Yani bir şema çizmek durumundayız. Örümcek
ağı gibi. Örümcek ağının üzerindeki
bölüme birebir katılanları, aşağıdaki
ağada indirek katılanları almak mümkündür.
Arada bir indirek ya da birebir katılmayanları
almak mümkündür.
Tek tek insanlara yani katılımcılara gidince
onlardan „Ben cümleleri“ kurmaları istenir. Aynı
zamanda uzlaşma gurubuna götürülen ifadelerden gurubun
görevini yapması istenir. Gurup üyeleri anlaşmazlığa
katılılanların hangi motif ve istemle çalıştığını
resimleyecek cümleler formüle ederler. Sonuçlar her zaman
gurupta sergilenmeli ve yeni sorular hazırlanmalıdır.
Yeni bir durumun olup olmadığı, Katılanların
neden tartışıldığını
bilip bilmedikleri, neyi ne derece bildikleri, katılımın
objektif ve subjektif taraftarlarının olup olmadığı,
hangi noktalara neden ağırlıklı değinildiği,
amaçlanan hedefin reel olup olmadığı üzerinde
sürekli düşünmek ve katılımcılara
da yansıtmak gerekir. Uzlaşmak için ne düşündükleri
de ya da düşünüp düşünmedikleri, ne derece vurdum
duymaz olduklarıda ortaya konulmalıdır.
Anlaşmazlık Çeşitleri (Türleri)
A- Durum
ve nitelik anlaşmazlıkları: Genellikle
bilgi eksikliğinden, yanlış bilgilendirmelerden,
önemli konularda farklı tahminlerden, bilgileri yorumlama
ve değerlendirmelerden, istenilenin dışında
hareket etmekten kaynaklanır.
Uzlaşma ve araya girme olanağı: Bilgiler
toplanır, üzerinde düşünülür ve tartışılır.

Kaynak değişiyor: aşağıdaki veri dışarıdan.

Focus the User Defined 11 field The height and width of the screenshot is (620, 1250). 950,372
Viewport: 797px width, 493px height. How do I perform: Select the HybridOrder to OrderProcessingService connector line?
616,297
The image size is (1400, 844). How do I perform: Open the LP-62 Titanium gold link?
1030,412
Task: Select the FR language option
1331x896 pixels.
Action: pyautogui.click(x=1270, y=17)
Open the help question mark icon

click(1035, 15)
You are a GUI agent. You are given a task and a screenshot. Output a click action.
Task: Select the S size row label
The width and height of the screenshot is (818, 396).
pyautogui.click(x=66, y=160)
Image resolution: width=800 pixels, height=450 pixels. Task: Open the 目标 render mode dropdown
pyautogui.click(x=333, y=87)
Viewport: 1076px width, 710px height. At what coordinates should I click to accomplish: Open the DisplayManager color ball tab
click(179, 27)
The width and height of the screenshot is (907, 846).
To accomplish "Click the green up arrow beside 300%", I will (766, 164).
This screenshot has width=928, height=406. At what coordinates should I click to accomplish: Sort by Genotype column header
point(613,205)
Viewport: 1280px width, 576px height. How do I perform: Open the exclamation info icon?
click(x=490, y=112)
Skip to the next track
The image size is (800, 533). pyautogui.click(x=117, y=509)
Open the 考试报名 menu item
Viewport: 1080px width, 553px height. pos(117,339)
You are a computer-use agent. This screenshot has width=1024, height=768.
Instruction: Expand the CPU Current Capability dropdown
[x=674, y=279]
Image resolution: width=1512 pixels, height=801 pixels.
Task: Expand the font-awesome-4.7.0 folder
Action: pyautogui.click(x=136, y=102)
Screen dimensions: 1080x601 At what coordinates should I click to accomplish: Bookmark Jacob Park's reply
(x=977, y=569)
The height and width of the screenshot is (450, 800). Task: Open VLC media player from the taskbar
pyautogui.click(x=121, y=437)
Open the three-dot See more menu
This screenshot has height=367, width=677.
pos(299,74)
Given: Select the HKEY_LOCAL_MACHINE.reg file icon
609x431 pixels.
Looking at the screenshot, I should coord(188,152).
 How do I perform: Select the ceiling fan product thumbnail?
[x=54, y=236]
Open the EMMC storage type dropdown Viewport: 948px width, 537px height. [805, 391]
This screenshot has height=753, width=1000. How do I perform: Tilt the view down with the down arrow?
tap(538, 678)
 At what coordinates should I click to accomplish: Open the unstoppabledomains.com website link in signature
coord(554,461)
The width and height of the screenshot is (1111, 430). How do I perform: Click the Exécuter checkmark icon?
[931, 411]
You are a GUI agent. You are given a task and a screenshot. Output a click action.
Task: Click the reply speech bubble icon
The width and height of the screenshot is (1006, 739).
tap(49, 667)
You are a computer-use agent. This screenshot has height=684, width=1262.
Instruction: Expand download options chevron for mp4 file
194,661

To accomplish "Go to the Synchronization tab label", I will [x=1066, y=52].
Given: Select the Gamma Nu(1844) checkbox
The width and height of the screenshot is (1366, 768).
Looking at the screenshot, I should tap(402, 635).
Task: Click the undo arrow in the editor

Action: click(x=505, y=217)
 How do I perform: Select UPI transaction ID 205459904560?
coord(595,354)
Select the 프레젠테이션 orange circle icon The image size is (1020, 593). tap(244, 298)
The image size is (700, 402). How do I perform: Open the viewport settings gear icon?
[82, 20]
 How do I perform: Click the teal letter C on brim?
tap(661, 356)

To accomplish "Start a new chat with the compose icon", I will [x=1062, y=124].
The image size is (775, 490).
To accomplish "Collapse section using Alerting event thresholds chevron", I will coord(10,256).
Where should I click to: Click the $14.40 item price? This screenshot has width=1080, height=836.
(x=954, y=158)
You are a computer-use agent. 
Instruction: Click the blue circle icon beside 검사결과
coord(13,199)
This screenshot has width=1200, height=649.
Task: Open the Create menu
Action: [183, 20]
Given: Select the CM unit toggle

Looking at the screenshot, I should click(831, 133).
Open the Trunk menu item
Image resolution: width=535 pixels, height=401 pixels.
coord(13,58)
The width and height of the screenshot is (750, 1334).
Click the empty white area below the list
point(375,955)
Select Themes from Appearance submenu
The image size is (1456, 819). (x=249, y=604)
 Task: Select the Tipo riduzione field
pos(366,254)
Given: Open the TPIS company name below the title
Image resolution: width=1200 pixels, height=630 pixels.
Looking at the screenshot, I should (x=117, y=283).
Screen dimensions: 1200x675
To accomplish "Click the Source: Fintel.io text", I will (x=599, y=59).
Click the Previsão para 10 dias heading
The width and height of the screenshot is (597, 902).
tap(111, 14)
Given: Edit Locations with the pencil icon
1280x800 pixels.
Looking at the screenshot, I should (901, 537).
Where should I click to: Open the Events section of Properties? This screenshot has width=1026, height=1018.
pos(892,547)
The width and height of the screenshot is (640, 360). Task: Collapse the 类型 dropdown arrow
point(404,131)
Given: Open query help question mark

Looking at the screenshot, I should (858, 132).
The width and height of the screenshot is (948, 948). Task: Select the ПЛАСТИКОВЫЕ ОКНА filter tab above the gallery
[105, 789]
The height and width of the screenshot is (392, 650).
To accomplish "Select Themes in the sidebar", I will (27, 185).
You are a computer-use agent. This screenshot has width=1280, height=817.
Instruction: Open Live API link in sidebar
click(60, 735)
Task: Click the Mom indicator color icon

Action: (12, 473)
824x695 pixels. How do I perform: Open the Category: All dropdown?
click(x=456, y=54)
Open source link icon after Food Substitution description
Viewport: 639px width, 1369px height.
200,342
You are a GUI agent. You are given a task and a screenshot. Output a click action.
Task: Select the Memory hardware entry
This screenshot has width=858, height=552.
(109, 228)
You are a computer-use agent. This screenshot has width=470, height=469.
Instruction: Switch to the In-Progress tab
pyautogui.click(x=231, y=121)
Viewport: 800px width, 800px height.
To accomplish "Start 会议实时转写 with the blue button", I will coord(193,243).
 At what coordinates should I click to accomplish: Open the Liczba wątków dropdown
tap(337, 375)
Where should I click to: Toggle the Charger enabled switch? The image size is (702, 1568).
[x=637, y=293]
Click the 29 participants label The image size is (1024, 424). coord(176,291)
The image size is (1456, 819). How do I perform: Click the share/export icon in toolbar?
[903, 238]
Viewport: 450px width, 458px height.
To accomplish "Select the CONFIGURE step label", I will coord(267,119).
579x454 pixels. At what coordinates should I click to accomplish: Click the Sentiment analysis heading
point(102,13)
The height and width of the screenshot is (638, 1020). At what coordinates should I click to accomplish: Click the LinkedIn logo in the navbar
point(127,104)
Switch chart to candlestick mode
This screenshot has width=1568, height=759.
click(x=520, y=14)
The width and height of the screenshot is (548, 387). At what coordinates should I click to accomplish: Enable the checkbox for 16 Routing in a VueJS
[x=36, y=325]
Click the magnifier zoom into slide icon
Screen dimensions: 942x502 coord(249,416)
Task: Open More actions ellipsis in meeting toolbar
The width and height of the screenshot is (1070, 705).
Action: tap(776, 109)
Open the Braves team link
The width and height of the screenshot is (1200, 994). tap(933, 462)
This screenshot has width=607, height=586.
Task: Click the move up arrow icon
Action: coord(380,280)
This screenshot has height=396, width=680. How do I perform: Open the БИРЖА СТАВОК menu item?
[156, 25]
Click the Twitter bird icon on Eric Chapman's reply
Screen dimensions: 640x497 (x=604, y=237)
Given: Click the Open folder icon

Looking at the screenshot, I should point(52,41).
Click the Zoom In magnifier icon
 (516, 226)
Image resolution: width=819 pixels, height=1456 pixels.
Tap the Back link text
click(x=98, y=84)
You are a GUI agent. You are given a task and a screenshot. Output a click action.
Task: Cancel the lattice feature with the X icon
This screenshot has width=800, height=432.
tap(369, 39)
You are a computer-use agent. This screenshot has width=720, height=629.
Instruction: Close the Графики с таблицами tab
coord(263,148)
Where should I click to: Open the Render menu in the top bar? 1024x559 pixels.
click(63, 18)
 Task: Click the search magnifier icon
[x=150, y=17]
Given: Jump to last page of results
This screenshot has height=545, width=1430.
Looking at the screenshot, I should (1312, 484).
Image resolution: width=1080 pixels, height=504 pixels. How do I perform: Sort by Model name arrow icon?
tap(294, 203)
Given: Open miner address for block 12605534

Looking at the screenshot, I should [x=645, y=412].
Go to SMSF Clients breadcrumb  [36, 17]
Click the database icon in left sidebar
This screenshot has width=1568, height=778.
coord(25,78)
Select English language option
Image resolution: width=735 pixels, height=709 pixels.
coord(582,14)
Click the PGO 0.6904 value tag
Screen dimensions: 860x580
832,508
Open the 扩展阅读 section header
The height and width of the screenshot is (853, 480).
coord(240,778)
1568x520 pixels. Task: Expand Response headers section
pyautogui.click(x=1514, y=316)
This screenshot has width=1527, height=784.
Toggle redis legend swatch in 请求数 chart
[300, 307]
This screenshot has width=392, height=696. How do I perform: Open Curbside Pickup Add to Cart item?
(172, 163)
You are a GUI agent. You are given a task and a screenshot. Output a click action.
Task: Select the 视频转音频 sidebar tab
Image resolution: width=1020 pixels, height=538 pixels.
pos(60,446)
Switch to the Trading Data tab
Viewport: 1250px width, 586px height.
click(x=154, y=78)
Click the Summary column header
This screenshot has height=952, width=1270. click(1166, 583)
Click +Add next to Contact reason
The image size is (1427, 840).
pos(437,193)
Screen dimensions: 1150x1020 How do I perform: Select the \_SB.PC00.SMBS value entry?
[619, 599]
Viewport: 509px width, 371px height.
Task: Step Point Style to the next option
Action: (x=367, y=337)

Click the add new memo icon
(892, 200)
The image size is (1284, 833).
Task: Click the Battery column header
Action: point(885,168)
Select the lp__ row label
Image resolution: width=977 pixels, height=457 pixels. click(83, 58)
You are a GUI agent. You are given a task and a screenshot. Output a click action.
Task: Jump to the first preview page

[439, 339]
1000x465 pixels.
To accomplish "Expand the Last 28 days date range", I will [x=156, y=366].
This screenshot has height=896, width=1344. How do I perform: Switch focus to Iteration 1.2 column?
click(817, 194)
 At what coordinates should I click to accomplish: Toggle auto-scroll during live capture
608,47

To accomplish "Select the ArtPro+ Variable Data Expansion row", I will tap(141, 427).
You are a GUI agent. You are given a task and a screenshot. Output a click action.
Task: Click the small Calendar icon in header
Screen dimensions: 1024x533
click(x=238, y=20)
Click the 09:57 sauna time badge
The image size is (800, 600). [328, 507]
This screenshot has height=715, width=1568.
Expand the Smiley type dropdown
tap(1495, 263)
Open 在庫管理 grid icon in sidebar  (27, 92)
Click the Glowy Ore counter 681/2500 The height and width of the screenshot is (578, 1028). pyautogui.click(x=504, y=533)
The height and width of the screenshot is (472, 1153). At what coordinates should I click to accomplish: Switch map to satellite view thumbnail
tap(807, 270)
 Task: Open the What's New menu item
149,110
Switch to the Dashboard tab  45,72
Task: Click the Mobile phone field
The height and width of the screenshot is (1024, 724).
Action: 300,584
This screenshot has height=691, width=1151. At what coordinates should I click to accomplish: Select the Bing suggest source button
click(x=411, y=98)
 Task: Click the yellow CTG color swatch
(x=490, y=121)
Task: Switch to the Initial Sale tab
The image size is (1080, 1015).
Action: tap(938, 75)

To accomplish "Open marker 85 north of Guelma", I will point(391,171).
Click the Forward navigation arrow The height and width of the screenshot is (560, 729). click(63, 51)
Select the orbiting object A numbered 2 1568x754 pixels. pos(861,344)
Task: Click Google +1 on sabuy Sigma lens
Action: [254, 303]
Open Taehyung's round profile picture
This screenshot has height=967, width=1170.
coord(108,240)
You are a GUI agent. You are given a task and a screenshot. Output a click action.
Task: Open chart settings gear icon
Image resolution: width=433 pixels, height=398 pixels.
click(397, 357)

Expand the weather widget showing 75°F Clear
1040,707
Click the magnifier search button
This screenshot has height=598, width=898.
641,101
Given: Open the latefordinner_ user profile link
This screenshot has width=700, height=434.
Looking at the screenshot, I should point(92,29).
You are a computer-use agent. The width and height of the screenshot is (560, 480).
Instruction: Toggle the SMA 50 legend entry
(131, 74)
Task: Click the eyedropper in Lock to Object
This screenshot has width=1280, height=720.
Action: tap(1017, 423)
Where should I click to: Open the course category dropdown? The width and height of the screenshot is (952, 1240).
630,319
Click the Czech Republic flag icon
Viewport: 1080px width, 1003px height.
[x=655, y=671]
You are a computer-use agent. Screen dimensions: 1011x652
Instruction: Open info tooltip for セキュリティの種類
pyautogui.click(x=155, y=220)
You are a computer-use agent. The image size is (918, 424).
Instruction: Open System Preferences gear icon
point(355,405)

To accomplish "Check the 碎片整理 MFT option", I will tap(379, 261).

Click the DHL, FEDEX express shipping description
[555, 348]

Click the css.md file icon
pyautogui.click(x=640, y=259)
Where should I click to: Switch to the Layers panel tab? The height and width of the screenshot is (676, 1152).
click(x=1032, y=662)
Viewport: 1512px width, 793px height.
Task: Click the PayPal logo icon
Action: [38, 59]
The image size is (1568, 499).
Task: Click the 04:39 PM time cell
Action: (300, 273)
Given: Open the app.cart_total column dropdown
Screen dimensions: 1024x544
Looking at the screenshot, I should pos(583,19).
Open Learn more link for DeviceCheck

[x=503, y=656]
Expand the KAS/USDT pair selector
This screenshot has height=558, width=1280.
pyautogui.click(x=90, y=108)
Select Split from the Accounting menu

Bilgiler değerlendirilirken aynı kriterlerin
geliştirilmesi için çaba harcanır. Konuyla ilgisi
olmayan tarafsız kişilere danışılır
ki bu konuda varolan saplantılardan kurtulunsun.
B- Çıkar
anlaşmazlıkları: Daha çok kabuledilebilir
ve gerçekten varolan rekabetten kaynaklanır. Çıkarlar,
reel ilgi, yürütme çıkarı ve psikolojik ilgilerden
ortaya çıkar.
Uzlaşma ve araya girme olanağı:Bu durumda
ilgiyi pozisyonlara yöneltmemek, yakıcı olan
çıkar ve ihtiyaçlara yöneltmek gerekir. Objektif
kriterler arayıp, iki tarafında ihtiyaçlarını
karşılayabilecek çözüm yolları geliştirmek
gerekir. Bu gibi durumlarda tarafların değiş
tokuş yapacak durumda olup olmadıklarıda
araştırılır.
C- Ilişki
anlaşmazlıkları: Bu tip anlaşmazlıklarda
kuvvetli hisler, yanlış anlamalar ve algılamalar,
eksik ya da yanlış bilgi alış verişi
ya da negatif davranışların tekrarından
ileri gelir.
Uzlaşma ve araya girme olanağı:Uzlaşma
girişimlerinde, temel kurallarda, özellikle yanlız
konuşurken hisler kontrol altına alınmalıdır.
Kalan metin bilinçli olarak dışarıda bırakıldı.